## INSTRUCTIONS FOR THE TASK
Once the line holding "Click the blue pin icon" is found in the entries below, transcribe exactly every line up to and including the one holding "Where should I", but leave out the pictures.

## DATA FOR PROCESSING
- - -
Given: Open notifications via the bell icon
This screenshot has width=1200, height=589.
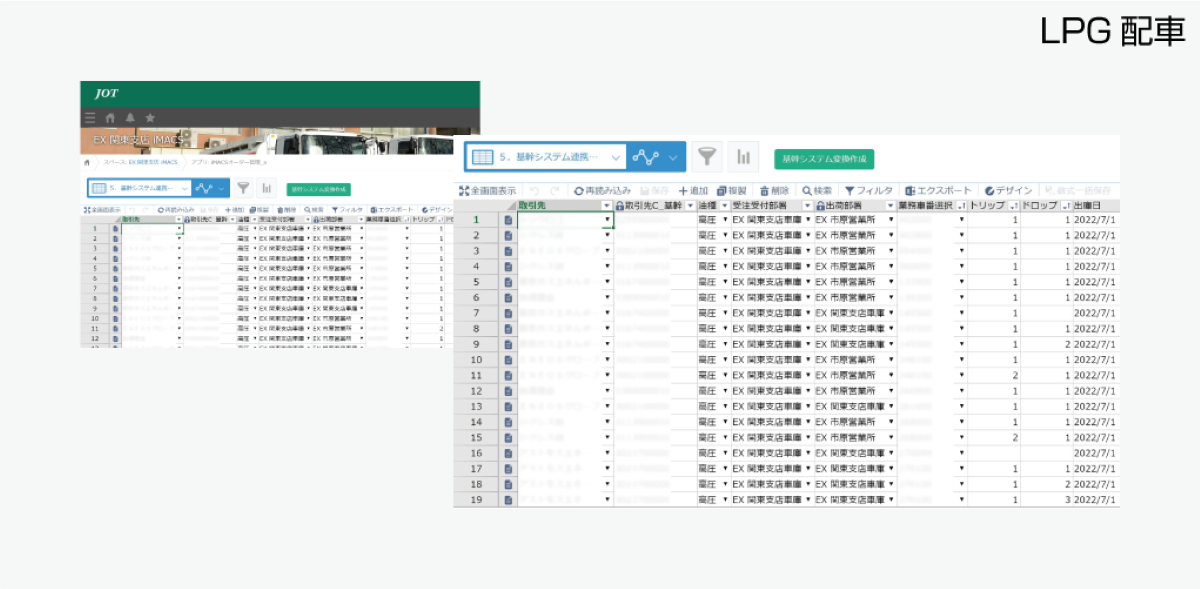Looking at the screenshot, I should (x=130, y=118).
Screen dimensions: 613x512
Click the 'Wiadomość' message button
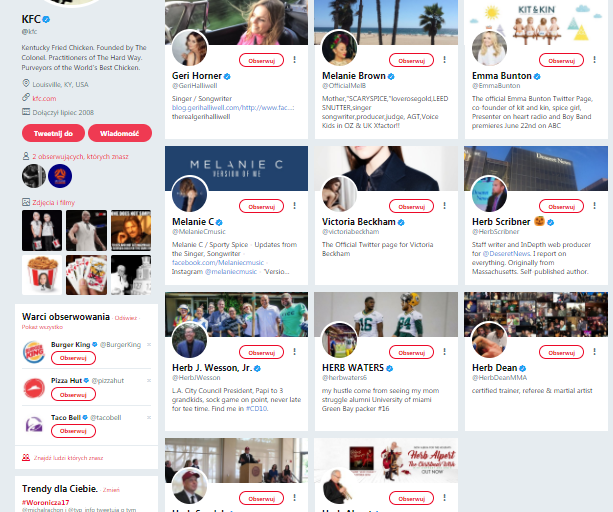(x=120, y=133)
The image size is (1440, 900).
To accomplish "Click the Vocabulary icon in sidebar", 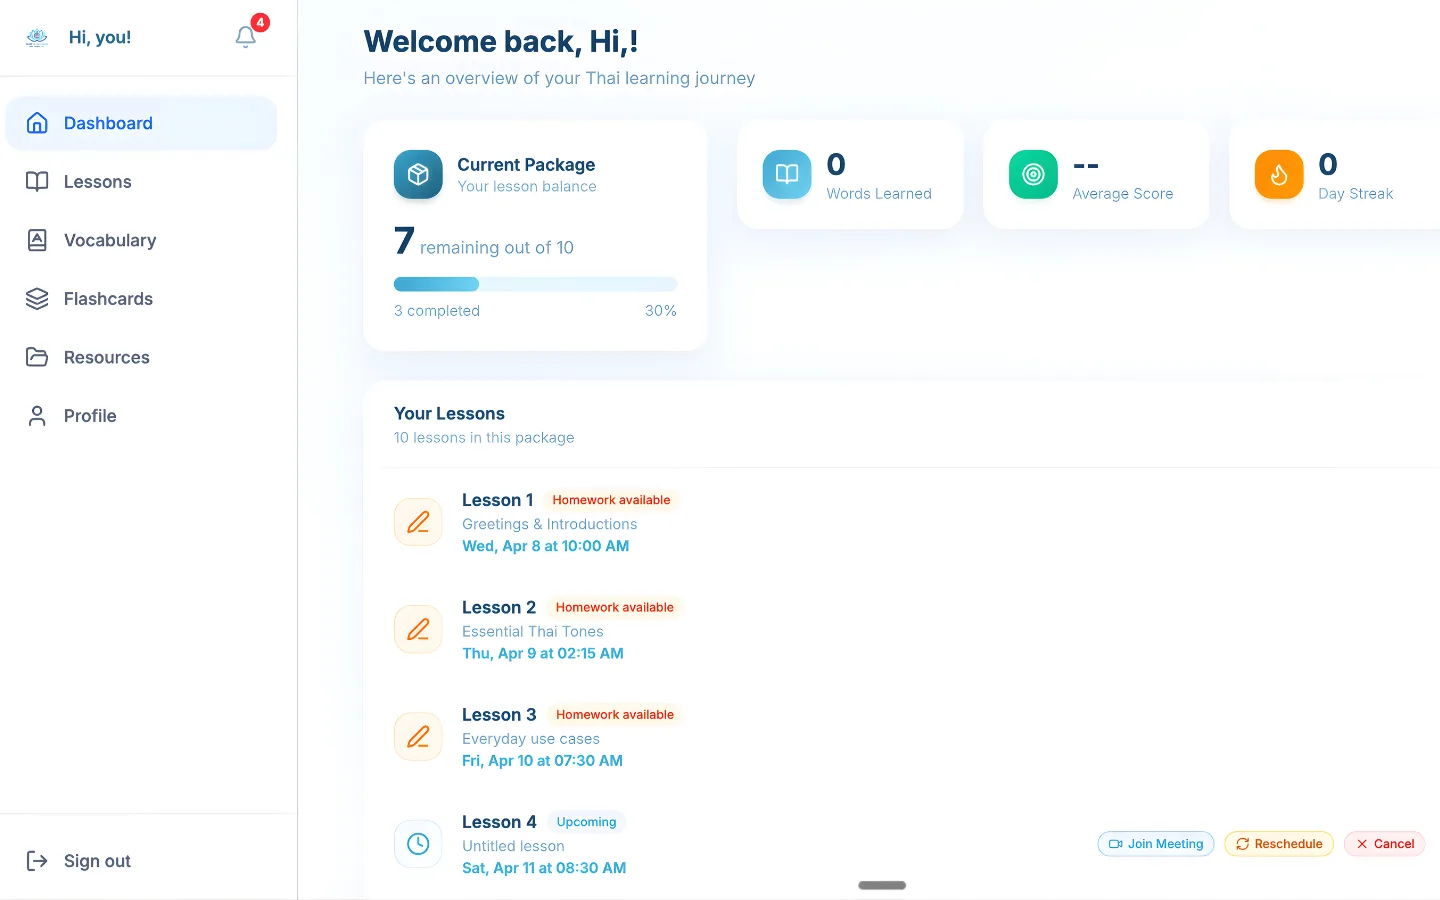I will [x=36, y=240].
- - -
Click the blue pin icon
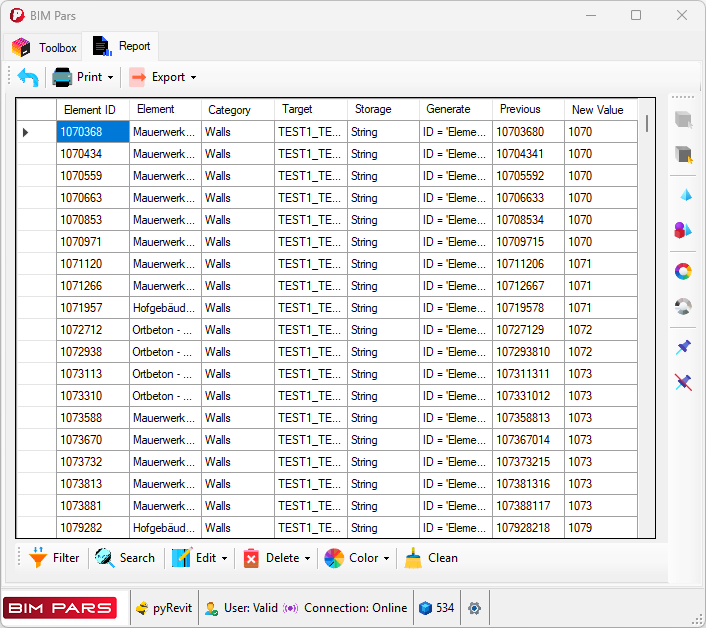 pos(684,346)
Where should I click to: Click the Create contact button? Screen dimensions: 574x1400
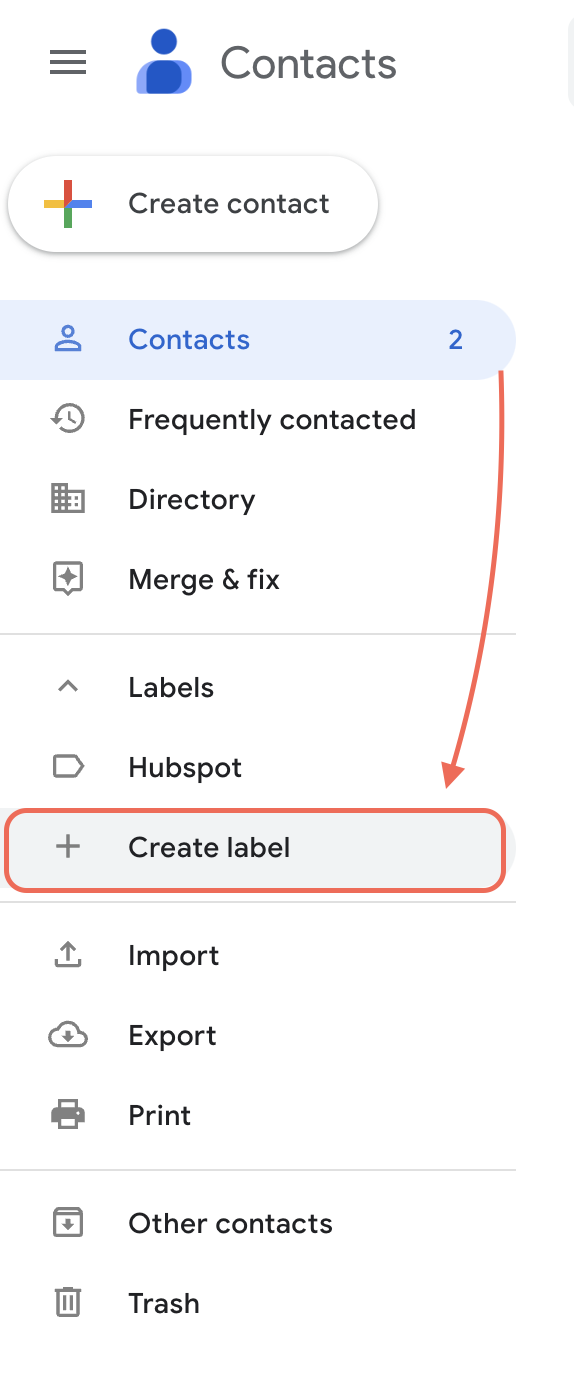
- - -
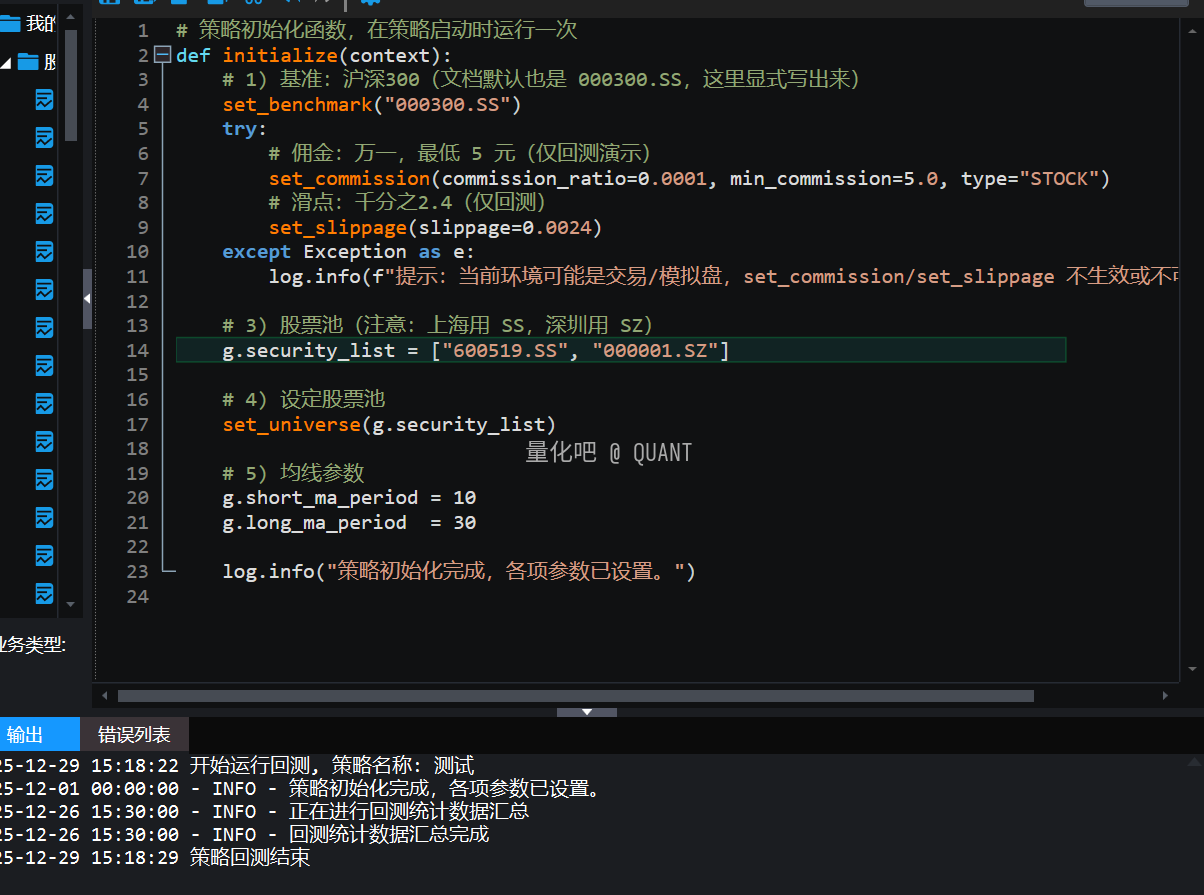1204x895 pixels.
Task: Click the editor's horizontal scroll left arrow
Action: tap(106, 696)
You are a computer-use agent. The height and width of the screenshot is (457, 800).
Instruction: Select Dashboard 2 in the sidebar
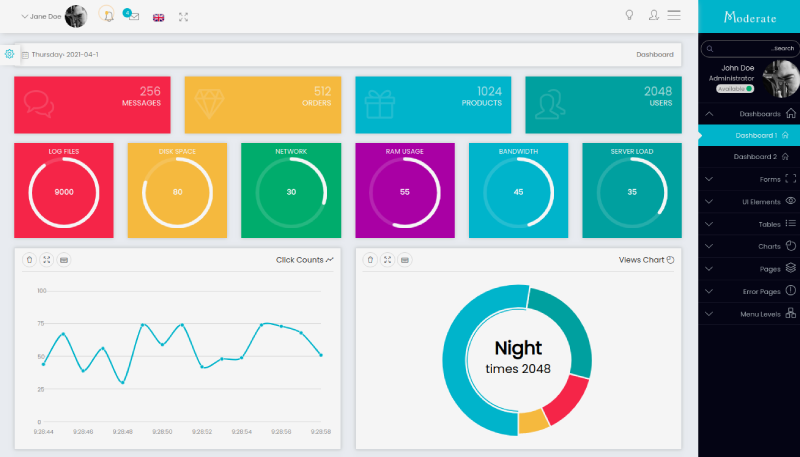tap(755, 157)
- - -
## WRITTEN SOLUTION
Click the blue pin icon
 pos(684,346)
Where should I click to: Click the Create contact button? Screen dimensions: 574x1400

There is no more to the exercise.